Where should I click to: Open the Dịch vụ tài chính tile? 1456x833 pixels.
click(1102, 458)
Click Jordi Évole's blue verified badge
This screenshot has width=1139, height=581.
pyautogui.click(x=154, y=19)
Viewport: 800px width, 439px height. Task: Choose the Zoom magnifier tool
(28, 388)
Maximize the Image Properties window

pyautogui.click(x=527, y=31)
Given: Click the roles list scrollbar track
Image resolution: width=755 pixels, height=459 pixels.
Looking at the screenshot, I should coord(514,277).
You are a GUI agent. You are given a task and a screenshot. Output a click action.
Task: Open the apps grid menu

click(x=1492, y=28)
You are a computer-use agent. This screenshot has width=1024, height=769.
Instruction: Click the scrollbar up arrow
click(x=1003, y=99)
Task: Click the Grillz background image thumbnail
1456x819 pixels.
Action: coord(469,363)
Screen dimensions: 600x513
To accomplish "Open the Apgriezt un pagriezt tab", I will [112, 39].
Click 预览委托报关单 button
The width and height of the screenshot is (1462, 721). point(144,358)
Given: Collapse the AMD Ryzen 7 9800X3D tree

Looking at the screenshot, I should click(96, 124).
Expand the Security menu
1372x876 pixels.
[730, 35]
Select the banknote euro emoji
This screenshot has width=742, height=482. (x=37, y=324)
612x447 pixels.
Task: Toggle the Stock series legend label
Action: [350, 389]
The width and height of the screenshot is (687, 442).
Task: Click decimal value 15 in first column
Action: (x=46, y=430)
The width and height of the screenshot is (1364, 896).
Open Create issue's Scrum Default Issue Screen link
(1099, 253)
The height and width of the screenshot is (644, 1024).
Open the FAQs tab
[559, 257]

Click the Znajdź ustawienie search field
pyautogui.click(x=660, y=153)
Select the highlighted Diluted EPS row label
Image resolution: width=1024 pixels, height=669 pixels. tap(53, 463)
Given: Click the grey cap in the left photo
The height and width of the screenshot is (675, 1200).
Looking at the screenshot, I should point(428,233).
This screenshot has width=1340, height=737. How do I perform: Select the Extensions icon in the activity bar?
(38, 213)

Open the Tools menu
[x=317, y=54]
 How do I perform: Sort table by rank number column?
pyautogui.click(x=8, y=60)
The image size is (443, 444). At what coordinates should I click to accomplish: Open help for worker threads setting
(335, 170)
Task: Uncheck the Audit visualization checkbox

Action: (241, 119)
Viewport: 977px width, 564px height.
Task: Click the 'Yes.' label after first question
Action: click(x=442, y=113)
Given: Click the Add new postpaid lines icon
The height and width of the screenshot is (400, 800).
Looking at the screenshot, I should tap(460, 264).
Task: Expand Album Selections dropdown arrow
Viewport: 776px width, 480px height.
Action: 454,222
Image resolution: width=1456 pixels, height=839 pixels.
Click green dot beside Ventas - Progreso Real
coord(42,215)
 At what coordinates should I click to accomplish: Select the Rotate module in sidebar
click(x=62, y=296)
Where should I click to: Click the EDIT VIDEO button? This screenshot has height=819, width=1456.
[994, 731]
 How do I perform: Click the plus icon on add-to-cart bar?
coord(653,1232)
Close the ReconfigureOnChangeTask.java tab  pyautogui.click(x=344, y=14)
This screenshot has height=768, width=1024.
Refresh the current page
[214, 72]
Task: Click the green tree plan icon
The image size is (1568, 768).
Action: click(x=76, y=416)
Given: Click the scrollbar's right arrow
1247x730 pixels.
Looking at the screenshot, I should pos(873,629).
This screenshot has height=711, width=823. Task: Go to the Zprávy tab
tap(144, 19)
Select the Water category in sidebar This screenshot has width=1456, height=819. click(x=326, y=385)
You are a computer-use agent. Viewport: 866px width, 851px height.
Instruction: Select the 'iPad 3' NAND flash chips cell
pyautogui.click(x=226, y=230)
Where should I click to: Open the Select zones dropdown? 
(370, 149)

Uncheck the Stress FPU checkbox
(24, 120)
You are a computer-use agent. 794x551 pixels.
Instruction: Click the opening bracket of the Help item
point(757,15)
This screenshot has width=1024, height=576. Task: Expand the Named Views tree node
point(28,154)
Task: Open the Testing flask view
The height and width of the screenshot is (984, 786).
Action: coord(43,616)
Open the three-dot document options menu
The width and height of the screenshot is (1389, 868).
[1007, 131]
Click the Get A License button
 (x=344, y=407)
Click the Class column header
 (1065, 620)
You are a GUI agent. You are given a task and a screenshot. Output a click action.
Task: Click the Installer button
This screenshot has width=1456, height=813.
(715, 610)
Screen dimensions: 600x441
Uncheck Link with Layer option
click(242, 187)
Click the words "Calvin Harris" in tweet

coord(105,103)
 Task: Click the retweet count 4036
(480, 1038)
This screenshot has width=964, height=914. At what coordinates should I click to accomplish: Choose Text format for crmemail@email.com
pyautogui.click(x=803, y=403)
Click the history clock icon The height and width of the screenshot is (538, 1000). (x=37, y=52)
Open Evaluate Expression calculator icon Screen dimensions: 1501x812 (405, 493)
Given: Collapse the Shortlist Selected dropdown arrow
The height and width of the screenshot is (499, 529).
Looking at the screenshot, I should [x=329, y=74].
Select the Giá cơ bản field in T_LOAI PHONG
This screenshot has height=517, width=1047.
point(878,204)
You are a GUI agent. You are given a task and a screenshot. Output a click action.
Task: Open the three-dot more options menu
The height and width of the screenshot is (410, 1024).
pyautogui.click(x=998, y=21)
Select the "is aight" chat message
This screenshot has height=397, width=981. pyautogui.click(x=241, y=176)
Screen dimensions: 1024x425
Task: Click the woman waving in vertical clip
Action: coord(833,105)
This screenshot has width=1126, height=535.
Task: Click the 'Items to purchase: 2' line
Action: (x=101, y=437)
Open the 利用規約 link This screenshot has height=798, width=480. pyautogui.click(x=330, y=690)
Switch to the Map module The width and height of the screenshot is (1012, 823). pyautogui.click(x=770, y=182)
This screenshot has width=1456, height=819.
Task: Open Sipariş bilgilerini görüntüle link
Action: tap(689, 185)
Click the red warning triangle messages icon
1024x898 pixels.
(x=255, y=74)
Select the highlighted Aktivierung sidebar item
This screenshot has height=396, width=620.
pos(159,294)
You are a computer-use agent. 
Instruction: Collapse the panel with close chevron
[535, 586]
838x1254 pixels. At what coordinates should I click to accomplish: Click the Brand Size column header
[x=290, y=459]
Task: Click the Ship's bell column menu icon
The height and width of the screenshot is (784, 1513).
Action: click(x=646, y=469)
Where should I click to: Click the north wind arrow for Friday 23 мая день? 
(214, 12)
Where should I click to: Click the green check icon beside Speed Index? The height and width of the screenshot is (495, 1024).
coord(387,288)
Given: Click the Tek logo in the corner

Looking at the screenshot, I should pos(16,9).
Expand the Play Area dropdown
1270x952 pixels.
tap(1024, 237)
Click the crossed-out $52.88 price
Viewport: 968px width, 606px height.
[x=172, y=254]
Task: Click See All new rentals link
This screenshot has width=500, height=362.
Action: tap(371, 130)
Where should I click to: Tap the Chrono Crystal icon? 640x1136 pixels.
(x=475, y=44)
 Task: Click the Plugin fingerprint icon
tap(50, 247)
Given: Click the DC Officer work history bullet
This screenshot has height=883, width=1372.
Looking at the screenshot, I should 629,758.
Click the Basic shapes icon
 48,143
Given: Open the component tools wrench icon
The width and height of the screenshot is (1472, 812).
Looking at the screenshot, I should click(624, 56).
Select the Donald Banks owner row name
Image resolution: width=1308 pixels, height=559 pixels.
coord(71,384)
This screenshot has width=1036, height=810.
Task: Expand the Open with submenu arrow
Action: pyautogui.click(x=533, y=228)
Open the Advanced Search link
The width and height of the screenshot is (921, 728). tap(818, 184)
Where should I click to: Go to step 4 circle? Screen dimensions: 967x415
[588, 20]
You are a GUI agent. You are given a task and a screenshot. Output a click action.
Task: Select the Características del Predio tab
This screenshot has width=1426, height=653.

▬▬▬▬▬▬▬▬▬▬

=== Task to carry out ===
The requested output is the line holding "Select the Donald Banks owner row name" and every line after it up to the last line of the listing, exactly, with nothing else.

=== Written response ===
Select the Donald Banks owner row name
Image resolution: width=1308 pixels, height=559 pixels.
coord(71,384)
This screenshot has width=1036, height=810.
Task: Expand the Open with submenu arrow
Action: pyautogui.click(x=533, y=228)
Open the Advanced Search link
The width and height of the screenshot is (921, 728). tap(818, 184)
Where should I click to: Go to step 4 circle? Screen dimensions: 967x415
[588, 20]
You are a GUI agent. You are given a task and a screenshot. Output a click action.
Task: Select the Características del Predio tab
This screenshot has width=1426, height=653.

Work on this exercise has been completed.